Jarptitsa
Jean regarde Kathy. Kathy regarde son verre. Kathy attrape son verre et le montre à Jean. Jean regarde le verre et est verte. Je regarde tout cela avec espièglerie, contente de voir que leur amitié est suffisamment développée pour qu’elles puissent communiquer sans un mot. Ou alors, il y a de la télépathie. C’est de la triche. Trichelépathie ? Télépatriche ? Télépatriche. En accord avec moi-même et récoltant donc l’unanimité des votes, le surnom est adopté. Ça ne me dit pas si, oui ou non, il y a cette intimité de partager ses pensées entre elles mais au moins j’ai progressé sur un truc : ma peur de la capacité. Je ne suis certainement pas prête à partager mes pensées mais je peux envisager que d’autres le soient. C’est une question de confiance. Un peu comme faire l’amour. Sans le consentement, c’est du viol. Avec, c’est beau.
«
Bon, eh bien, reprend une Jean qui a perdu l’argumentaire silencieux sans que cela ne me surprenne le moins du monde,
nous allons vous quitter… »
Un vague sourire pour The Phoenix, un acquiescement pour The Lucky One. Un petit manège téléphonique plus tard et le sourire devient sincère comme partagé. Certes, Jean se désabuse toute seule mais je ne me désamuse pas pour autant.
«
Ce fut un plaisir également, m’asure une Jean qui me fait continuer de lui sourire, sourire qui s’agrandit avec son insistance.
Vraiment. »
Ai-je besoin de répondre que c’était partagé ? Dévoiler mes dents du haut en un sourire enfantin est, je pense, suffisant à le faire. Il y a eu de la peur, de l’excitation, de la tendresse, un bel ascenseur émotionnel, en plus de l’habituelle curiosité et de l’éternel hors sujet par absence de réel retour sur mon œuvre. Qu’importe, le moment valait le coup d’être vécu. Plus que la plupart de ses homologues, même.
Comme eux, il se termine sur l’habituel cadeau promotionnel. Cela fait sourire une personne sur deux, ce qui est inhabituel, mais Jean sourit pour deux ! Comment ça, je ne suis pas objective ? Si, que ce soit en qualité ou juste sur le fait qu’elle est la seule des deux à sourire, elle sourit pour deux. Objectivité même, votre honneur !
«
Je viendrai si je le peux, avec grand plaisir !

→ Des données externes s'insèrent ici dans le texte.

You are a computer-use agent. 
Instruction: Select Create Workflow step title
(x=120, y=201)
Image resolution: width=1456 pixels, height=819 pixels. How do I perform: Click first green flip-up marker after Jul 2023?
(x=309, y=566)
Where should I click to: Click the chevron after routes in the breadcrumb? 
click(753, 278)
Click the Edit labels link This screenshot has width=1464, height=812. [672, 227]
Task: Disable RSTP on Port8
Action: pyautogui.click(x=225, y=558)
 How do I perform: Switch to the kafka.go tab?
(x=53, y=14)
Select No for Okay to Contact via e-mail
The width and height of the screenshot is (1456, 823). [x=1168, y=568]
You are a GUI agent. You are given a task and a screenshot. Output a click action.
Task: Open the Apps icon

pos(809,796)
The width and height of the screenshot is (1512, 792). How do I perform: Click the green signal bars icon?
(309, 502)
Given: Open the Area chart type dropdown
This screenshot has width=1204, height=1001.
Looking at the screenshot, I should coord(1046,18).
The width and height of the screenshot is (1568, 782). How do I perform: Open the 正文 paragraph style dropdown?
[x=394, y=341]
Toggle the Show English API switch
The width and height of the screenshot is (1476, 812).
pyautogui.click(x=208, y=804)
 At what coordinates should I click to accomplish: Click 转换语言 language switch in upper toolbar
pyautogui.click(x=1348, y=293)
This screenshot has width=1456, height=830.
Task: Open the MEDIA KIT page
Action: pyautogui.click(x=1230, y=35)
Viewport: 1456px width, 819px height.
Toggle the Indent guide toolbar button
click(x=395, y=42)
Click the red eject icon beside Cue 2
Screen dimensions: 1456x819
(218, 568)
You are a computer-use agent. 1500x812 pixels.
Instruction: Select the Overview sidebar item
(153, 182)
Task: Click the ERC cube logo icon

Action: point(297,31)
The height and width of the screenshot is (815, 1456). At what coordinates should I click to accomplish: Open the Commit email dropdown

- J’y serais quoi qu’il arrive. »
Je ponctue ma déclaration avec un clin d’œil puis regarde le duo s’en aller en plaçant mes mains sur mes hanches. Face à la bonne fin de soirée, j’hésite à répondre un "bon courage" mérité mais l’hésitation se clos par un silence et j’ai raté le coche, ce qui me fait me sentir cloche. Nathan, qui s’est exprimé à ma place et avec un sourire poli, tourne son regard vers moi avec un air qui me dit qu’il va me les sonner ; les cloches.
«
Attends-moi ! entend-t-on crier dans le couloir, nous interrompant tous les deux pour regarder la porte ouverte avant d’en revenir à notre discussion.
- T’as pas un truc à me dire ?
- Merci pour le jus d’orange, réponds-je avec espièglerie.
- D’accord… mais encore ?
- Elles sont pressées ? »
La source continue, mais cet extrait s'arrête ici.